A state that votes 5 points to the right of the nation, like Iowa did this year, isn’t a swing state. It wouldn’t surprise me if the GOP nominee in 2024 carries it by double digits.
Yes, because past voting history is irrelevant when the topic at hand is literally state electoral trends. Wake me up when Iowa votes the same way for over a decade, then it's not a swing state.
Well, Democrats haven’t won Iowa on the presidential level since 2012. Given that current trends are likely to only accelerate and show no signs of stopping, I have a feeling Iowa will be voting the same way for more than just a decade.

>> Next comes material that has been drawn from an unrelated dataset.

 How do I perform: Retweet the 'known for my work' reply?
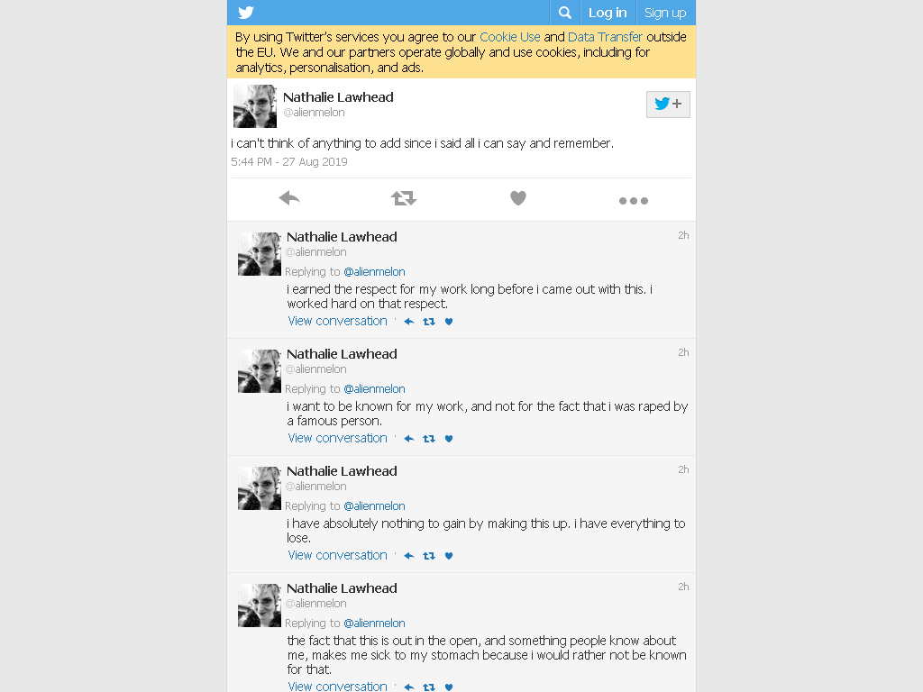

And yes, how a state voted in the past is for the most part irrelevant. When a state changes you can’t use how it voted in the past because those past voting patterns are obsolete. Saying Iowa is a swing state because of how Obama did in 2008, is like saying back in 2004, West Virginia will flip back because Clinton won it easily in 1996. 2008/2012 is an entirely different political world than 2020. It will be a long, long time before Democrats are competitive in places that Obama won by massive margins like Howard County or Worth County again. The Iowa of the late 90s/early 2000s is gone.
Iowa just voted for the loser of this election by 8 points, it is not a swing state nor a bellwether.
Yeah, this. I thought maybe 2016 was a fluke given how swingy Iowa used to be. It seemed unfathomable it could birth Obama’s presidency but then also support Trump. Given that it has gone the way of not just the GOP, but a racist authoritarian GOP, I see no reason for the Democratic Party to reward it with “first in the nation” status again. I don’t want the primary candidates racing to the bottom, right out of the gate. Let Nevada go first.